Job Description
Key Responsibilities
- Ensure service reliability by defining/tracking SLI/SLO metrics and driving continuous improvement initiatives.
- Develop automation tools and internal solutions (using Go/Python) for deployment, rollback, configuration, and cluster management.
- Optimize CI/CD pipelines (including canary, blue-green, and progressive deployment strategies) for secure and efficient releases.
- Implement and maintain observability systems (metrics/logging/tracing with Prometheus/Grafana/OpenTelemetry) and establish effective alerting mechanisms.
- Lead incident response, root cause analysis, and post-mortem processes to enhance system resilience.
- Conduct capacity planning and performance optimization for high-throughput, low-latency workloads.
- Collaborate with security teams to manage secrets (Vault/KMS/HSM) and strengthen infrastructure security.
- Operate and monitor blockchain full nodes and RPC services, planning upgrade strategies and production integration.
Job Requirements
- Strong Linux and Kubernetes expertise with DevOps/SRE background and software engineering mindset.
- Proficiency in containers, CI/CD tools, and infrastructure-as-code (Terraform/Helm).
- Development skills for automation tools (Go preferred, Python acceptable).
- Understanding of networking, distributed systems, and microservice architectures.
- Experience operating blockchain nodes (Ethereum/Solana/Bitcoin etc.).
- Excellent troubleshooting skills, accountability, and cross-team communication.
- [Senior] Minimum 3 years DevOps/SRE experience supporting production systems.
Preferred Qualifications
- Experience running validator nodes or staking environments.
- Knowledge of incident management, runbook creation, and disaster recovery.
- Familiarity with databases, caching, and messaging systems (Postgres/Redis/Kafka).

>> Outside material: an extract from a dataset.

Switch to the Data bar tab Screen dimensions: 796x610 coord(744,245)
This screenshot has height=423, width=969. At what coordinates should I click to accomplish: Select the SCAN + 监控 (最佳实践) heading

- Network and security hardening expertise (TLS/firewalls/DDoS protection).
- Fluent English communication skills.
Benefits
- Work on cutting-edge Web3 projects with technology-driven, flat organizational structure.
- Highly competitive compensation package with performance bonuses.
- Abundant growth opportunities: attend top industry conferences and collaborate with elite developers.
- Flexible work arrangements including remote options and comprehensive benefits.